- _Passage shown_:
The last complete Severn trow still in existence, the Downstream Trow Spry, went into operation on 25 October 1894 and worked in the Bristol Channel, primarily moving limestone from quarries in the Chepstow area to the Cardiff, Wales area in her early years. A reliable source states that "she was originally sloop rigged, with a jib, staysail, topsail and gaff main," as well as a mast believed to have been fixed. Her condition deteriorated over the years, becoming derelict. The Spry was rebuilt with many new components; the effort began in 1983 and was not fully completed until 1992. She is currently on display at the Blists Hill site of the Ironbridge Gorge Museums in a dry location (not on water).

A smaller (18 ft max) boat called a 'Trow' is peculiar to the Fleet lagoon in Dorset. It is used primarily for the transport of mackerel caught by seine net fishing crews off Chesil Beach. Once caught they are boxed and transported across to the mainland by these flat-bottomed boats. Unlike the River Severn version the Fleet variant is only ever towed, rowed or punted and has no mast or sail.

== Pronunciation ==
Trow may be pronounced as trō (rhyming with "crow") or as trou (rhyming with "cow"). The former pronunciation was the usual one throughout Worcestershire, Shropshire and Dorset. While the latter exists regionally, dictionaries often give only the former pronunciation.

- _Information provided_:

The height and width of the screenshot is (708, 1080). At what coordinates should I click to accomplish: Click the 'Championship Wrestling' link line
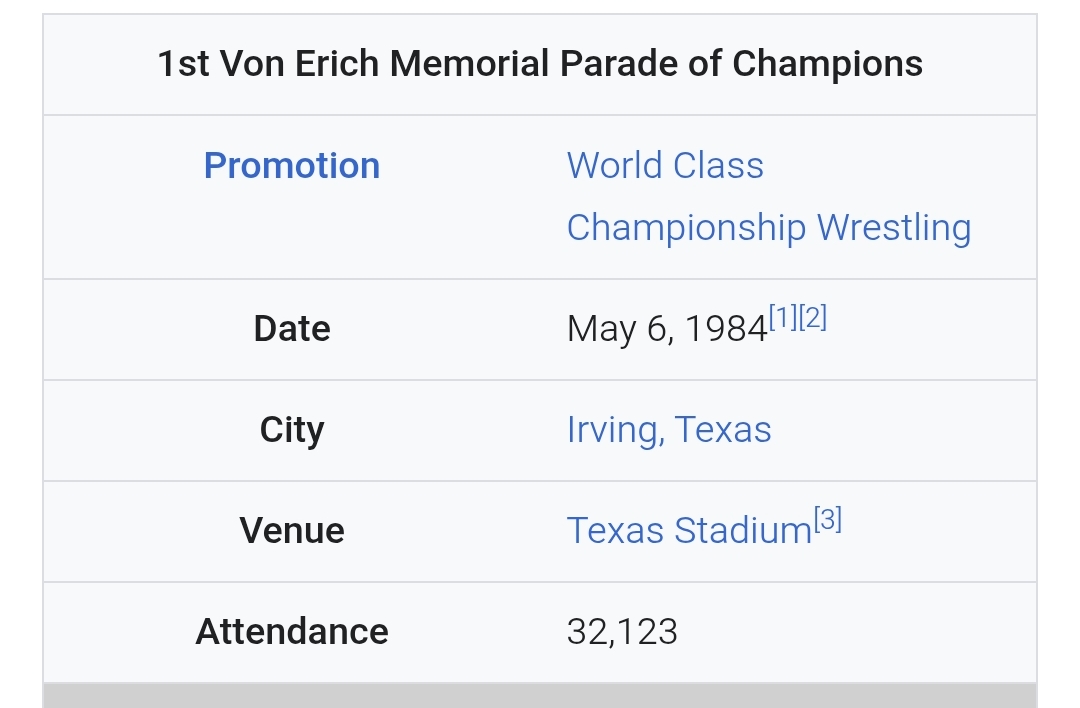tap(768, 228)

- _Check your understanding_:
a. Answer these questions from the passage on trows, one per line:
(i) On what date did the Spry go into operation?
(ii) To which body of water is the smaller 'Trow' peculiar?
(iii) Which pronunciation was the usual one throughout Worcestershire, Shropshire and Dorset?
b. For each statement, say whether it agrees with the passage on trows. Support each yes or no with a quotation from the passage.
(i) The rebuilding of the Spry was completed in 1983.
(ii) The Fleet variant of the trow has no mast or sail.
(iii) Dictionaries often give both pronunciations of "trow."
c. Update the passage on trows. Rewrite the stretch from "A smaller (18" through "mast or sail.", replacing "mackerel" with "herring".

- _Answers by item number_:
a.
(i) 25 October 1894
(ii) The Fleet lagoon in Dorset
(iii) trō (rhyming with "crow")

b.
(i) No: "the effort began in 1983 and was not fully completed until 1992."
(ii) Yes: "has no mast or sail."
(iii) No: "dictionaries often give only the former pronunciation."

c.
A smaller (18 ft max) boat called a 'Trow' is peculiar to the Fleet lagoon in Dorset. It is used primarily for the transport of herring caught by seine net fishing crews off Chesil Beach. Once caught they are boxed and transported across to the mainland by these flat-bottomed boats. Unlike the River Severn version the Fleet variant is only ever towed, rowed or punted and has no mast or sail.